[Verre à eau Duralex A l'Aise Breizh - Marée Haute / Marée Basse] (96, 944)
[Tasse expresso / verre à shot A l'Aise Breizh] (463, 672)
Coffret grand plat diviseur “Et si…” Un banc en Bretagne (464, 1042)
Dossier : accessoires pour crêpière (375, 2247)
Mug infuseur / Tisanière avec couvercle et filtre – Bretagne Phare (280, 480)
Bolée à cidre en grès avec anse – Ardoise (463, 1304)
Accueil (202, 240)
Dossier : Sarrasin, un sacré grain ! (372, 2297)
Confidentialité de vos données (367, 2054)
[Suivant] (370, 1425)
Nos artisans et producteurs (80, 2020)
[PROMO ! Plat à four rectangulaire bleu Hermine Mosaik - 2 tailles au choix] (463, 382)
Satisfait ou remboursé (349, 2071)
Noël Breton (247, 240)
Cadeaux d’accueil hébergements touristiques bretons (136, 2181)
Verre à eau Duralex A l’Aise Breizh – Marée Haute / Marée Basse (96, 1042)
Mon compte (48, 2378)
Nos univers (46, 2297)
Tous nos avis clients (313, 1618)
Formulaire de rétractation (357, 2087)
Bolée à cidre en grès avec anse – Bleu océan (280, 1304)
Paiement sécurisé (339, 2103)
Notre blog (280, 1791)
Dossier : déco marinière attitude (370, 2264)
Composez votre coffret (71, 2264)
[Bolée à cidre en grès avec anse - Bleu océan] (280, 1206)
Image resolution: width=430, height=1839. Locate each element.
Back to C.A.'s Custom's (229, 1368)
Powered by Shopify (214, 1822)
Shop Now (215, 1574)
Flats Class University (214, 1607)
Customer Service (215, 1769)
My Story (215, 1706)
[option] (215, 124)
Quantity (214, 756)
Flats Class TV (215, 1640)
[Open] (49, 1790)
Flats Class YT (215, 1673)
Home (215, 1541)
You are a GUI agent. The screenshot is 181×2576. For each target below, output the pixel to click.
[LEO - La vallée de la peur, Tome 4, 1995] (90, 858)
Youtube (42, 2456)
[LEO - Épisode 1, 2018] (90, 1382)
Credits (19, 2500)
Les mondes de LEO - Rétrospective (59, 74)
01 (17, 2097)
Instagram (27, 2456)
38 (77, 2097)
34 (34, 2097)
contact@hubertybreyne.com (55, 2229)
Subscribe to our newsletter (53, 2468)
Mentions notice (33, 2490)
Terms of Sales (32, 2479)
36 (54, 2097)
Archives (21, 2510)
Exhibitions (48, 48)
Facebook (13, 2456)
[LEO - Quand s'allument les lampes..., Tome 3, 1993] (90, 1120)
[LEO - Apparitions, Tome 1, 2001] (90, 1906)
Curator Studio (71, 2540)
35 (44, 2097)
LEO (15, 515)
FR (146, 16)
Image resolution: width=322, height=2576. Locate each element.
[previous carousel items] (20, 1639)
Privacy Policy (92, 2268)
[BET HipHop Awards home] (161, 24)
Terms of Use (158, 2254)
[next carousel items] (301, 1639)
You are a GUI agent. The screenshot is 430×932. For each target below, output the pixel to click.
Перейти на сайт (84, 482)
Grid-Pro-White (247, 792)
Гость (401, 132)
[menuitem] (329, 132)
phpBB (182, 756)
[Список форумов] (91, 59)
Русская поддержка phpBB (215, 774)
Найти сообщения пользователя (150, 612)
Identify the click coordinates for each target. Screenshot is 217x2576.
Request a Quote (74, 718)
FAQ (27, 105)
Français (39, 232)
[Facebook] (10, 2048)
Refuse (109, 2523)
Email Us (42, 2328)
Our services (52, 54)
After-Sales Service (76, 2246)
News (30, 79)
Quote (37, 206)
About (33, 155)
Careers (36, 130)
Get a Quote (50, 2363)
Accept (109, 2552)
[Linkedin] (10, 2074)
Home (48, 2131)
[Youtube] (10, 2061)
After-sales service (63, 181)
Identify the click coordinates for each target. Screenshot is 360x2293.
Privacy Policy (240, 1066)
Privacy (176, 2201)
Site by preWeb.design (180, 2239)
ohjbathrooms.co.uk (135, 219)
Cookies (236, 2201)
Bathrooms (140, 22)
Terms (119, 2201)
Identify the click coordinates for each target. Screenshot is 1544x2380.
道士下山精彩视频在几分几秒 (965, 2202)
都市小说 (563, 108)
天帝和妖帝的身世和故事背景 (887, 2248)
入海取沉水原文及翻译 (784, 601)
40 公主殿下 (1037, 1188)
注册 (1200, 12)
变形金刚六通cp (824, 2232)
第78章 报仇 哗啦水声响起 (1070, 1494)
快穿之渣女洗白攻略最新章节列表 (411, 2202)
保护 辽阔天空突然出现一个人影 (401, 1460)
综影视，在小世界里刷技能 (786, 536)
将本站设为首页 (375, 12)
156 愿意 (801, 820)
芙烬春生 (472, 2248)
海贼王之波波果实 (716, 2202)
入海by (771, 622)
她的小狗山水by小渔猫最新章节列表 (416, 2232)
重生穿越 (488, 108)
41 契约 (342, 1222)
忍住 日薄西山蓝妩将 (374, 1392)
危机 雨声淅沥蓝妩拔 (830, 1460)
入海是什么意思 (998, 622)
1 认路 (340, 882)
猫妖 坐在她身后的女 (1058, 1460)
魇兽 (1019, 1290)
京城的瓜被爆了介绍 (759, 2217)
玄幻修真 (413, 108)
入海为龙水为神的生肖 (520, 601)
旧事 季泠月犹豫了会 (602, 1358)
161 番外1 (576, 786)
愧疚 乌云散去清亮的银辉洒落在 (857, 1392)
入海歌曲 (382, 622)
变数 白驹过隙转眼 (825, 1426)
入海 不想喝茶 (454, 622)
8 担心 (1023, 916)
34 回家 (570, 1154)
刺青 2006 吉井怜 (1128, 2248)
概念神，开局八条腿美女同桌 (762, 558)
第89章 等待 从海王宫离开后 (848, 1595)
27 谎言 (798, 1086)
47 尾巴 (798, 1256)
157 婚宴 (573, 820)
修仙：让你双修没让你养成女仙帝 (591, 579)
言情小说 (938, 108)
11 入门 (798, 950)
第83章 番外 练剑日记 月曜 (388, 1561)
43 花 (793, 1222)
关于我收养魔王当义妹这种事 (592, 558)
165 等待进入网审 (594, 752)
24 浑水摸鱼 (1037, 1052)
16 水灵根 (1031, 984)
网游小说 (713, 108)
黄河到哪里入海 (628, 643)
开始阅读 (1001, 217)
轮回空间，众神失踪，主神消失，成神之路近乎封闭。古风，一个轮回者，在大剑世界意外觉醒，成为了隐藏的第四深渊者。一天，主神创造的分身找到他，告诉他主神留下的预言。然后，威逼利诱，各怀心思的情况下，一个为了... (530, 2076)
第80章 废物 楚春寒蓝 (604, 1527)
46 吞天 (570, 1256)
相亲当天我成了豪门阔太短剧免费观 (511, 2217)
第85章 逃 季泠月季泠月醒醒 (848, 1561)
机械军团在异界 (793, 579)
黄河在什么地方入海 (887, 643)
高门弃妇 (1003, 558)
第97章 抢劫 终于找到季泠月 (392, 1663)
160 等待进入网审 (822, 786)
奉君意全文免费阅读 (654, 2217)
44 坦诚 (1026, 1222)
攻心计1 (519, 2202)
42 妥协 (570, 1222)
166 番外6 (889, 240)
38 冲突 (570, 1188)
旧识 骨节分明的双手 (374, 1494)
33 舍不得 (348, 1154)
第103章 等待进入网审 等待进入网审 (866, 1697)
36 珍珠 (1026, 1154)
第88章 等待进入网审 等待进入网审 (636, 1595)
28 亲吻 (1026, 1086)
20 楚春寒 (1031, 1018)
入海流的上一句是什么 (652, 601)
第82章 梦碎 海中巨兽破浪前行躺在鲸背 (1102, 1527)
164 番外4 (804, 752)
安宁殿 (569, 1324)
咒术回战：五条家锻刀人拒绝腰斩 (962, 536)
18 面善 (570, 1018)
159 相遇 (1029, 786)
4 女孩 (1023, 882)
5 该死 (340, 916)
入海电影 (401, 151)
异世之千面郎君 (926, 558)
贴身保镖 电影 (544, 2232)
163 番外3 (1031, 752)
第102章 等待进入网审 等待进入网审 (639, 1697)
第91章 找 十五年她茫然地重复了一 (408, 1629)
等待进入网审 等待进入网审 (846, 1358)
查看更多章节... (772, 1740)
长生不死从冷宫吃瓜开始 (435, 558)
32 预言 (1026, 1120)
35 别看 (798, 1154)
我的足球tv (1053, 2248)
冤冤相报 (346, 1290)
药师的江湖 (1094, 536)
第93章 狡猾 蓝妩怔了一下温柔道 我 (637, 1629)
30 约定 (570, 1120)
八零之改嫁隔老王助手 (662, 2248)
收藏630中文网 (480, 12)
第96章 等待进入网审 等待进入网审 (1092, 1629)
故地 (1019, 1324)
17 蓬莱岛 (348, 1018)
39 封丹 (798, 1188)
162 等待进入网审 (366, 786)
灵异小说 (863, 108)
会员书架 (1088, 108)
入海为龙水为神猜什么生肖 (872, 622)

# # # #

> [WHAT THE TASK REQUIRES] Check each line of the records for "Duralex" and copy the ones that contain it.

> [ANSWER FOR THIS EXERCISE]
[Verre à eau Duralex A l'Aise Breizh - Marée Haute / Marée Basse] (96, 944)
Verre à eau Duralex A l’Aise Breizh – Marée Haute / Marée Basse (96, 1042)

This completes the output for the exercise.